Morocco is some nine points and 21 places higher than Lebanon on a score of 47.2 points, though also a tier-four sovereign.

Ranking 71st on the 186-country global scoreboard, the sovereign has seen confidence slowly return, with its score increasing by 1.2 points since Q4 2012 and 1.8 compared with a year ago.

While there might still be a considerable gap between Morocco and the next-safest MENA country, Bahrain (on 54.8 points), the sovereign’s recent climb has put it within three points of tier-three status.

This has been reflected in a credit-rating upgrade since Euromoney’s last survey round-up for Q4 2012, with Fitch and S&P having raised their assessments of Morocco to BBB-, in line with the equivalent Moody’s rating.

The country’s government finances score has weakened a notch since Q4 2012, along with the score for institutional risk, highlighting lingering concerns. Yet, 11 of its 15 risk indicators have improved year on year, including all six political assessment sub-factors.

Morocco is now safer, too, than many of its similarly ranked sovereigns, not only in North Africa but right across emerging Europe.

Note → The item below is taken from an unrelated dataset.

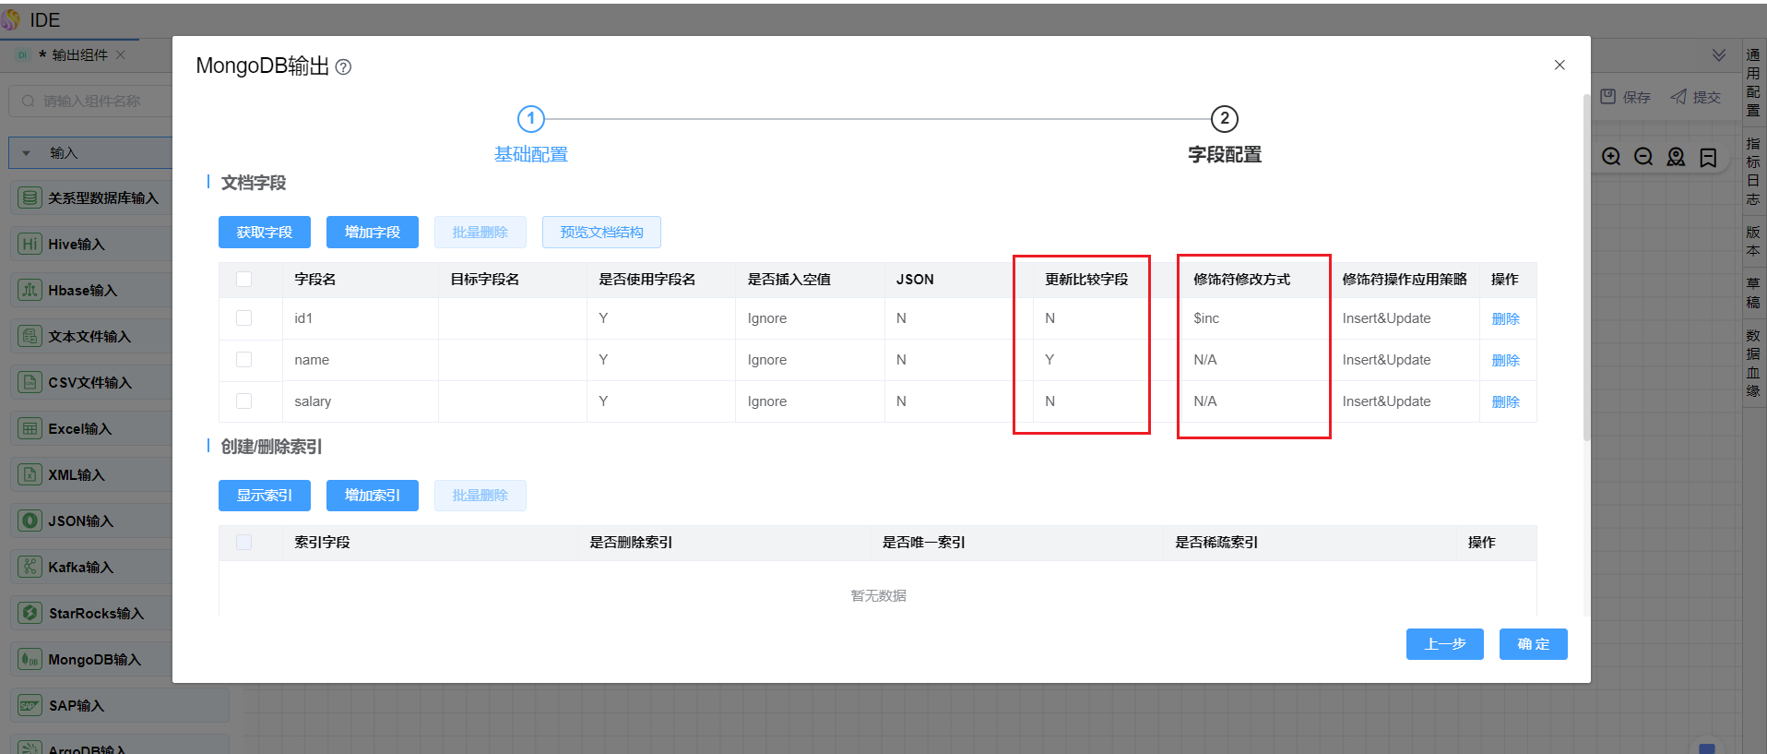This screenshot has width=1767, height=754.
Task: Check the box for the id1 row
Action: (244, 318)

It might not be long before the negative outlook attached to the ratings by Moody’s and S&P will have to be removed.

As Kojo Amoo-Gottfried, an analyst at FM Capital Partners and one of ECR’s Morocco experts, notes in Dinar continues to show strength:

“Morocco appears to have been relatively insulated from activities in its region. The Arab Spring had limited impact in the country with no change of government, given the better relations enjoyed compared to other North African countries.

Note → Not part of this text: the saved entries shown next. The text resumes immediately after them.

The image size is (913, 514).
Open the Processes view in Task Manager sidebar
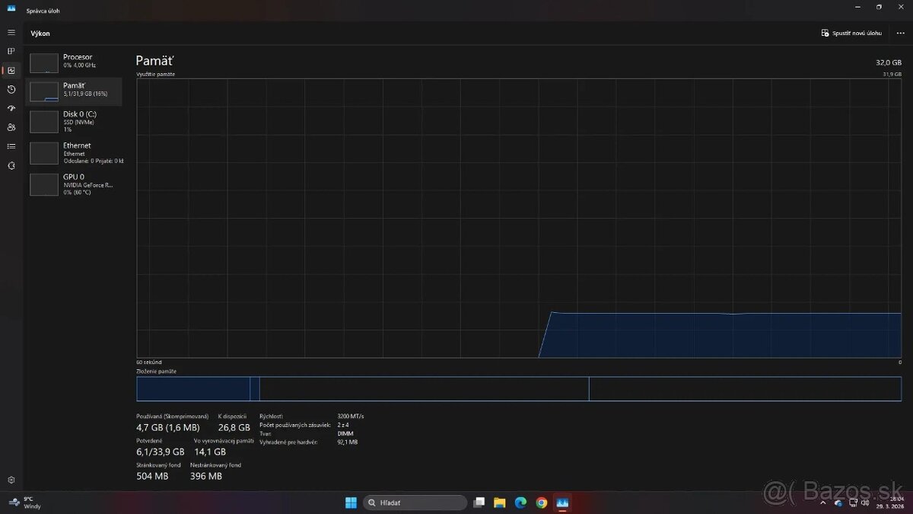click(11, 51)
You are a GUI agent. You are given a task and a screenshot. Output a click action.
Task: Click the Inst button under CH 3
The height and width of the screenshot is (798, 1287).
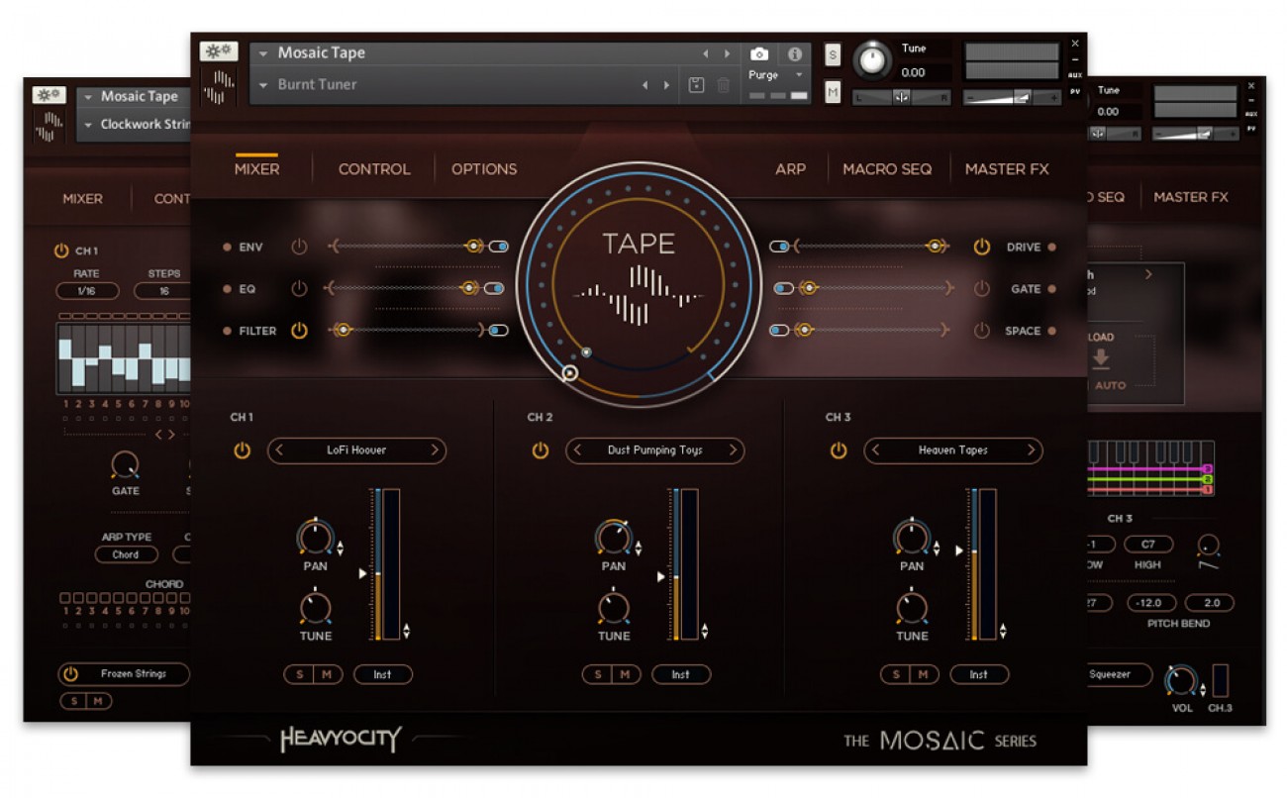point(979,674)
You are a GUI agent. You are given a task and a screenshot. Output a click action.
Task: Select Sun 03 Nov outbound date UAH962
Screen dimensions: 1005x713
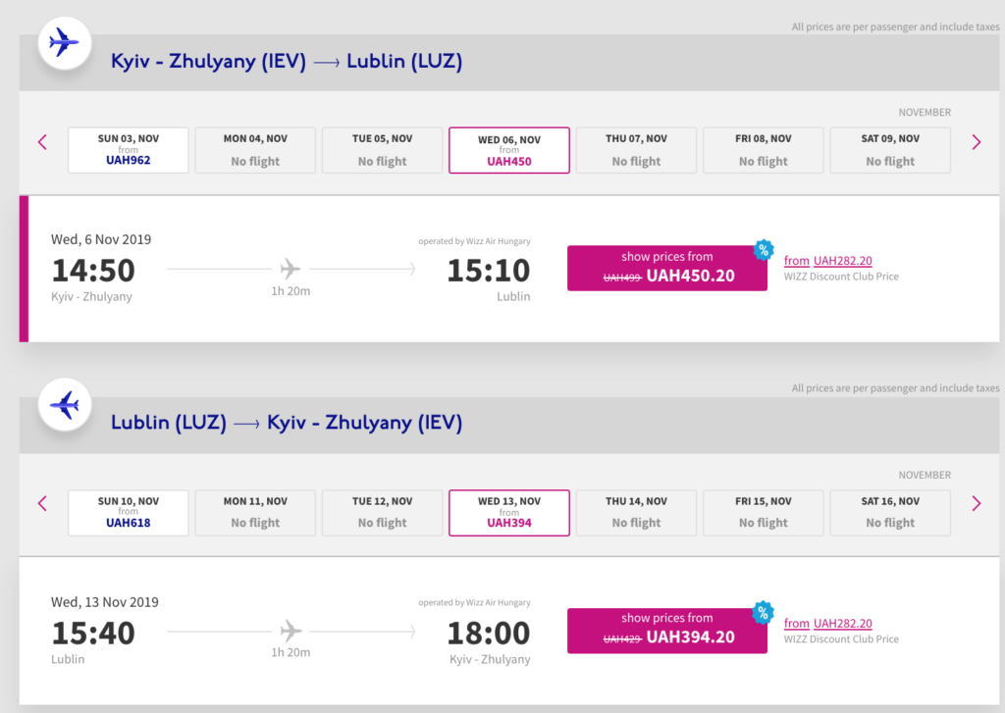[128, 150]
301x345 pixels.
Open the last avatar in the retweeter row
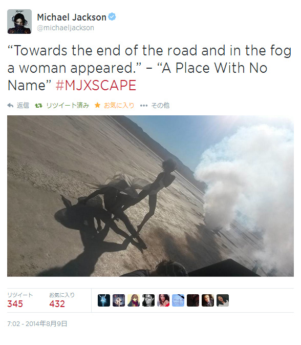pos(223,300)
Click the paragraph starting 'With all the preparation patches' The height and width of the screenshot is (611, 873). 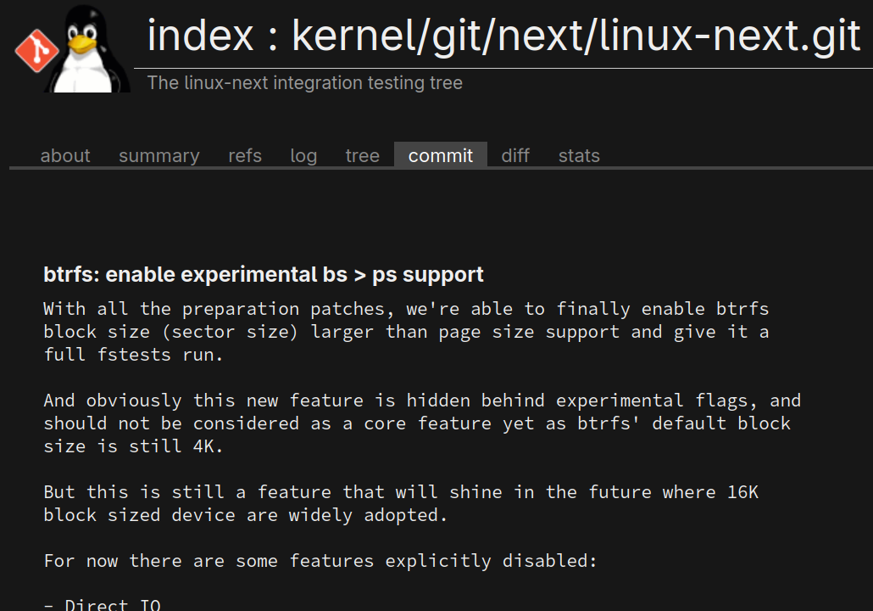406,320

“The government was also very proactive and calmed tempers especially with the constitutional revisions, [which] prevented the scenes witnessed in other Arab countries.

“The debt crisis in the eurozone, its largest trading market, has reduced demand for exports but the country has managed to keep growing, albeit much slower than usual. GDP [growth] has been positive every time bar once since the third quarter of 2010.”